* TO DO *
The answer must be every line of the records in which the string "will" appears.
# # #
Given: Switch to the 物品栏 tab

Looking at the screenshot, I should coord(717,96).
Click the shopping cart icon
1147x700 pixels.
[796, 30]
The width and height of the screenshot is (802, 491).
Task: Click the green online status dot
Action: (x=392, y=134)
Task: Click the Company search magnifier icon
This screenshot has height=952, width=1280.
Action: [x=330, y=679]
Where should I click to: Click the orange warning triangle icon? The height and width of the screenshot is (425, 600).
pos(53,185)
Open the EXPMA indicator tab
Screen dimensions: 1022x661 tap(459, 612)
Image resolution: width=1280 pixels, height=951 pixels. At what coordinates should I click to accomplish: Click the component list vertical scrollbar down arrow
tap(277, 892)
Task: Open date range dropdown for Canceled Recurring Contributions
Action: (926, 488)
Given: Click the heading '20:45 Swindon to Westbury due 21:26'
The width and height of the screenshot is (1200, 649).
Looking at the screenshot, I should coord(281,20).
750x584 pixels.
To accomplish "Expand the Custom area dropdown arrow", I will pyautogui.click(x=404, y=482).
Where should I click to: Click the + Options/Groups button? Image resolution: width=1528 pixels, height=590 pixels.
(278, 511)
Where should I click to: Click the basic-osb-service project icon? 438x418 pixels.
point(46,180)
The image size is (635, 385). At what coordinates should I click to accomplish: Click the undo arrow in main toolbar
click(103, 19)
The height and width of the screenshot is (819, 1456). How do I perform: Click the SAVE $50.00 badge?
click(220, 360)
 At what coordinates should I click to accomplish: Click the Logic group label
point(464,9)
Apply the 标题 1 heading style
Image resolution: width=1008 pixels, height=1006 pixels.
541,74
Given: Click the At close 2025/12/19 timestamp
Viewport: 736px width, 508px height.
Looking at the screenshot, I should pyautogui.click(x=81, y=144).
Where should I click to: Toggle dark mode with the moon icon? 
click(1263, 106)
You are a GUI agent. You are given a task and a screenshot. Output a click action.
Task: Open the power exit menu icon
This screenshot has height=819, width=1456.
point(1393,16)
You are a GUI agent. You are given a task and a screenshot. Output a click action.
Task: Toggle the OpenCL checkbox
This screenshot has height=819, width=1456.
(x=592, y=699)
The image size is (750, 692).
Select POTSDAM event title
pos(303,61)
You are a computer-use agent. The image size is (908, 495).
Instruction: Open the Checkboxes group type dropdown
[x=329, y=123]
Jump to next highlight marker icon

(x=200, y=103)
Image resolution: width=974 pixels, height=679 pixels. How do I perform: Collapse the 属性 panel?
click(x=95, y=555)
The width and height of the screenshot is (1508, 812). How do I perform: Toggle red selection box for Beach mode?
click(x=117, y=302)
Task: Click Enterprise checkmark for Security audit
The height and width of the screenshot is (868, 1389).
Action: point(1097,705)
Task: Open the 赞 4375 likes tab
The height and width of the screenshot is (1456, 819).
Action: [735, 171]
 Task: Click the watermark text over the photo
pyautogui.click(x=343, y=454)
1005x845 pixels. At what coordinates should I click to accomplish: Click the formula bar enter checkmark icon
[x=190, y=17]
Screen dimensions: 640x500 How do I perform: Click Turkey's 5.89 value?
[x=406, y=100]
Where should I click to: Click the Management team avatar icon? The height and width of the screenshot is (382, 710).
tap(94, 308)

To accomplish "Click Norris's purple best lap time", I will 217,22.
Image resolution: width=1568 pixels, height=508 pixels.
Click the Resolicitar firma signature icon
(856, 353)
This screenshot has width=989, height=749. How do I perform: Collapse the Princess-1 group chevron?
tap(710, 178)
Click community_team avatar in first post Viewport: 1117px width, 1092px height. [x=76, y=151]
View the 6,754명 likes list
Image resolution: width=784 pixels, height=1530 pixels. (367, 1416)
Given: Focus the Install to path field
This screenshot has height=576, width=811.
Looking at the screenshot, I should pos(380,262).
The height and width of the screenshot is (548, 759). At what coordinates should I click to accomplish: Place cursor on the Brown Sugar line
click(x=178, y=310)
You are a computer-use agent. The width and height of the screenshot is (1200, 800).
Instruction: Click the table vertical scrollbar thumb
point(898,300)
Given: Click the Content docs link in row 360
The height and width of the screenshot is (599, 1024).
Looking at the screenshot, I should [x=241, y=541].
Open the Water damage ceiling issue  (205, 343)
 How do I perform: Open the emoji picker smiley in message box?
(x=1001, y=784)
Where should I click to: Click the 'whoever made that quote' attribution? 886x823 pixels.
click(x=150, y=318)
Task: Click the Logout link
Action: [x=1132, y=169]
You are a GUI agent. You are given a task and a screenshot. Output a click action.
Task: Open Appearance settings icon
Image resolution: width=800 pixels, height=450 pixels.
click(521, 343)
# # #
* TASK RESULT *
To accomplish "Expand the Custom area dropdown arrow", I will pyautogui.click(x=404, y=482).
To accomplish "Click Norris's purple best lap time", I will 217,22.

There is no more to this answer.